For yet another day, a stuffy, windowless London conference room overflowed with bankers, lawyers and anxious executives racing to complete an Initial Public Offering before the notoriously fickle biotech financing window slammed shut. Around midnight, I exercised one of the privileges of being the CEO and popped open a bottle of fizz to thank everyone for helping celebrate my 25th wedding anniversary so memorably. Then, we all went back to the documents. Later in the week, after the last comma had moved to its final resting place, one of the lawyers invited me and my exceptionally supportive husband, as well as the various IPO inmates, to a charming but slightly shabby Shepherd’s Market street café for a more extensive anniversary celebration.

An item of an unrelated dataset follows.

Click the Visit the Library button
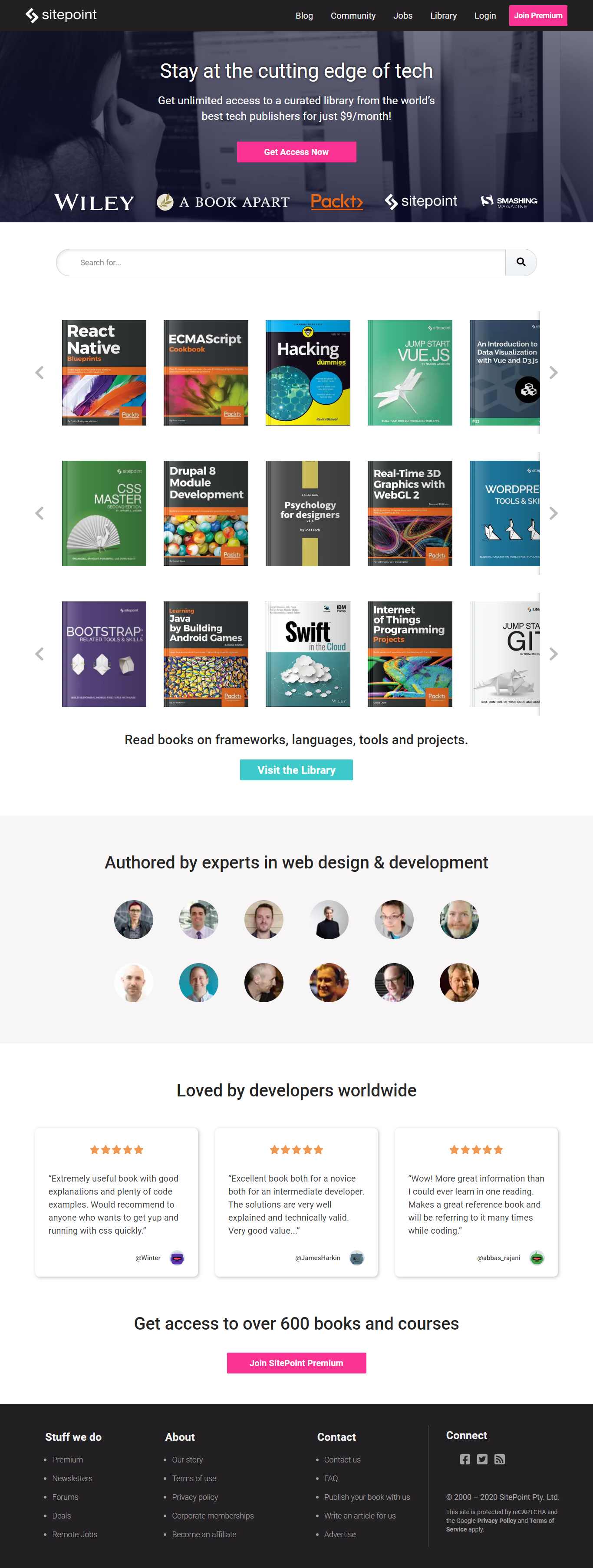This screenshot has height=1568, width=593. [296, 770]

Our lawyer proposed wine, to which I responded that I didn’t really like wine, but it had been a long six weeks, so why not? His first choice did not shake my belief. I still did not like wine. Even the acknowledged wine lovers present were not fans of that one.
After the embarrassment of bottle number one, and with his billable hours meter having run virtually around the clock, our lawyer splurged on what looked like a safer bet, the most expensive bottle on the list. The waiter presented a dusty bottle of Jacques Prieur 1989 Montrachet to the table. One taste prompted an epiphany: I did not dislike wine. I just had not been drinking the right wine. It was hard to believe that this rich, full bodied Chardonnay with pronounced, practically unending flavors emerged from the same grape as the thin, somewhat raw offerings I avoided at American cocktail parties. (Admittedly, a substantial price gap probably loomed between those two.)

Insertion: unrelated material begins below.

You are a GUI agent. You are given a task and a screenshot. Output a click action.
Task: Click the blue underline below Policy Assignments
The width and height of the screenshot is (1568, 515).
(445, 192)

The revelation of Shepherd’s Market launched years of dedicated wine tasting and studying, and an immersion into the world of wine that has paid many personal and professional dividends. It turned out that a serious wine culture pervaded much of my industry. A mutual enjoyment of wine built bridges between me, as an American CEO of a Danish company, and my European colleagues. Even outside the company, this widely shared passion fostered introductions and deepened corporate connections. For example, at a dinner launching our crucial initial partnership with a major pharmaceutical company, I selected a white burgundy – not from the hallowed ground of Montrachet, but still from a good neighborhood. Our new partner’s head of research took one sip, and declared “Close the menu!”, promptly slamming his shut so that he could focus solely on the contents of his glass. That partnership prospered, and I like to think it was because white burgundy gave it such a good start in life.
Beyond the business world, a growing love affair with wine also provided a welcome layer of complexity to balance a high intensity career. Fortunately, I even discovered that there was more to the world of high quality wine than rare and expensive white burgundy.
I have now retired from the biotech industry and become a wine educator, which gives me a chance to teach future executives about the role of wine in business – including the story of an impressive return-on-investment from a single bottle of 1989 Montrachet.